• **EXERCISE PROMPT**
Using the records below, find how many lines hold the word "text" and reply with only that number.

=== DATA FOR THE TASK ===

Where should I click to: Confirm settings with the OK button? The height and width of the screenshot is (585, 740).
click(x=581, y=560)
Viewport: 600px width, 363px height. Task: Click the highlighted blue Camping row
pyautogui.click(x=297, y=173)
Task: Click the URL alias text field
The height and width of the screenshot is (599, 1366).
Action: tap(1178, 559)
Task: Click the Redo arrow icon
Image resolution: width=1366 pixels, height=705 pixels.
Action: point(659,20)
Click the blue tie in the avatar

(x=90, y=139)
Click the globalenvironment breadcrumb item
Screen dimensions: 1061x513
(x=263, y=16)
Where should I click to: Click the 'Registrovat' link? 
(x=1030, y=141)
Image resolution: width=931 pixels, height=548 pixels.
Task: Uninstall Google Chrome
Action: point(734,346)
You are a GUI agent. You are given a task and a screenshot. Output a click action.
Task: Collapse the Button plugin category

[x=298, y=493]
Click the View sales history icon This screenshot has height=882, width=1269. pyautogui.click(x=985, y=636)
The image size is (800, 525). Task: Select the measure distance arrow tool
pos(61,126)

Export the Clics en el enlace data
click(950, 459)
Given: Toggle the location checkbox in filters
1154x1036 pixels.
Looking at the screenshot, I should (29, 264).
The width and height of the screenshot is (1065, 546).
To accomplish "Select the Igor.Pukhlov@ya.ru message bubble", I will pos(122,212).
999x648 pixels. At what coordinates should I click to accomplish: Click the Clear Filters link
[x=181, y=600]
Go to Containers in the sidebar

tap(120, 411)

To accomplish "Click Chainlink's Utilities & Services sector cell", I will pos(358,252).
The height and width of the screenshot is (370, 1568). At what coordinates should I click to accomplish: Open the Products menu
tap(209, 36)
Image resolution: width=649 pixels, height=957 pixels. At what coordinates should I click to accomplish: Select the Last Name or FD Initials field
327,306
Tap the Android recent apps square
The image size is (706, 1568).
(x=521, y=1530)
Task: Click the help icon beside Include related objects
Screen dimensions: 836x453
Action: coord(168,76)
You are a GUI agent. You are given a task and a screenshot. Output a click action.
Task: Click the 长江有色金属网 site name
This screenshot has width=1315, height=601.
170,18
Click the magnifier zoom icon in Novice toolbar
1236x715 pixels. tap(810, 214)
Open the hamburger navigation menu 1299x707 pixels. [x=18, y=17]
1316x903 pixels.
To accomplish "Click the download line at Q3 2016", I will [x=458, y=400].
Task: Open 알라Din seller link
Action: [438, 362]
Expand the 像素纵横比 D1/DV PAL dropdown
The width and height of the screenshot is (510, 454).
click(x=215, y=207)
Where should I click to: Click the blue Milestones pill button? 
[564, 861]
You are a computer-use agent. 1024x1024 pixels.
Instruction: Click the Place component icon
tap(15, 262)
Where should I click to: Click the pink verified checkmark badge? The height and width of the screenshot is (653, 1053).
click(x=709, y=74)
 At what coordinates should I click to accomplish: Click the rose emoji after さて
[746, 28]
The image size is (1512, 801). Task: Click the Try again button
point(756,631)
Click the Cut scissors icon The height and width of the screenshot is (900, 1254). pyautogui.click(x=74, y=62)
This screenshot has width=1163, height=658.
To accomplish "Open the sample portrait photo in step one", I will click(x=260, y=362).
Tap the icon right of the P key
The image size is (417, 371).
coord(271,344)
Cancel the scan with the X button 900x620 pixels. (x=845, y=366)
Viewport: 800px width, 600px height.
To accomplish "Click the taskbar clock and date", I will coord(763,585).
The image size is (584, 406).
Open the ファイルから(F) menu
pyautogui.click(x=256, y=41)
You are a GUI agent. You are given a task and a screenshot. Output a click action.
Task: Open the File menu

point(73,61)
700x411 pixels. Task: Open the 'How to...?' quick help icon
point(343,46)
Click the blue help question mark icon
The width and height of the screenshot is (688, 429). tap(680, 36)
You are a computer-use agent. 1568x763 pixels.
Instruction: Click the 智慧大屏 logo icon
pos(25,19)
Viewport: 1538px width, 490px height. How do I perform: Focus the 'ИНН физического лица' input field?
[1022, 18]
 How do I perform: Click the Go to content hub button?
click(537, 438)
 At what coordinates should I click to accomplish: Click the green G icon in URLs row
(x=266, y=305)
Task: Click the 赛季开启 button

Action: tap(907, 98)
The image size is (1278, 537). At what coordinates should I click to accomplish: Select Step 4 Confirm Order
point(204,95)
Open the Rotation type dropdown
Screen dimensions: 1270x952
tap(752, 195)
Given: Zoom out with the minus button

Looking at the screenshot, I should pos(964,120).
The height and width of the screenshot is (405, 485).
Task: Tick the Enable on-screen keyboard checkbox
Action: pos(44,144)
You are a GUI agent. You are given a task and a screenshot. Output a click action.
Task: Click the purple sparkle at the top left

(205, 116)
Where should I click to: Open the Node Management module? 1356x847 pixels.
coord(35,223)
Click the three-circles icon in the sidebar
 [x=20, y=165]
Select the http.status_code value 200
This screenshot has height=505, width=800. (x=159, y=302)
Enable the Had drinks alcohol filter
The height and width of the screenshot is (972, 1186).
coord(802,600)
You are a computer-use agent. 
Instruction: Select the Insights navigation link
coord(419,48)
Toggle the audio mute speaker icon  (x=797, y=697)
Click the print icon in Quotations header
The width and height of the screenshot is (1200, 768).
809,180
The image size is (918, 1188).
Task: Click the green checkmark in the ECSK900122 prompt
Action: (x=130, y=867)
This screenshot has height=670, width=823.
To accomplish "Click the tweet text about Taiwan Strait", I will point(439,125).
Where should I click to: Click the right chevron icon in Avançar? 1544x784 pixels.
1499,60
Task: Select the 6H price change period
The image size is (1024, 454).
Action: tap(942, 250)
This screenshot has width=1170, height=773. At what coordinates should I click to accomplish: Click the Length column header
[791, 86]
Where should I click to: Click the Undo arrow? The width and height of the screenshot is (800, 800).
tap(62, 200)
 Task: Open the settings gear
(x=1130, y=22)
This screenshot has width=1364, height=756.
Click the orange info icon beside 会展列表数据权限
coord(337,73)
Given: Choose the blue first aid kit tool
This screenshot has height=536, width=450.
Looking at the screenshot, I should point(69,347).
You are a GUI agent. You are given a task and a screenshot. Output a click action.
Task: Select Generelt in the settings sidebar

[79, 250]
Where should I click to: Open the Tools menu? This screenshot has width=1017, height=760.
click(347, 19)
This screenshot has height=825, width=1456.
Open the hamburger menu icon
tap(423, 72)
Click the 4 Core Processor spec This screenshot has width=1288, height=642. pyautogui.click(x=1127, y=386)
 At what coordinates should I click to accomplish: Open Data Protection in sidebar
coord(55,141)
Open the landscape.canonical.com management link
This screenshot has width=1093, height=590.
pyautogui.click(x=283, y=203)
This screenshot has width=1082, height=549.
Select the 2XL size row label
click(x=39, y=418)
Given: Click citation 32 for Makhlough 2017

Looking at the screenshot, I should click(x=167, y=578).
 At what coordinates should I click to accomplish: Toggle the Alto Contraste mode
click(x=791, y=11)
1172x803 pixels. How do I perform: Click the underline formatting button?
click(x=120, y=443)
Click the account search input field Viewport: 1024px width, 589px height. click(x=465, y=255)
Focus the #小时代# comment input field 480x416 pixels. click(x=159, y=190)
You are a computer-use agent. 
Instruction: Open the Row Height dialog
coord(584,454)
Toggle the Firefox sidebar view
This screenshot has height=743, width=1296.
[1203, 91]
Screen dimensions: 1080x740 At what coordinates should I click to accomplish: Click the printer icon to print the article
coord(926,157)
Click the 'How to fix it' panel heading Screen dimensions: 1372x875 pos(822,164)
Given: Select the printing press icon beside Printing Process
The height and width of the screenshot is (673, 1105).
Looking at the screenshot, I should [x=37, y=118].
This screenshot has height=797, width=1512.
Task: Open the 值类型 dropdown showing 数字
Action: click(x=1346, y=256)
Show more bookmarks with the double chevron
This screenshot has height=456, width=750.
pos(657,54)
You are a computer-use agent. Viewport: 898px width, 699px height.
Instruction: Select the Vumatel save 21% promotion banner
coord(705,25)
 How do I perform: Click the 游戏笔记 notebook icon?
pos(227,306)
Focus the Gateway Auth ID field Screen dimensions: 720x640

===

• **TASK RESULT**
2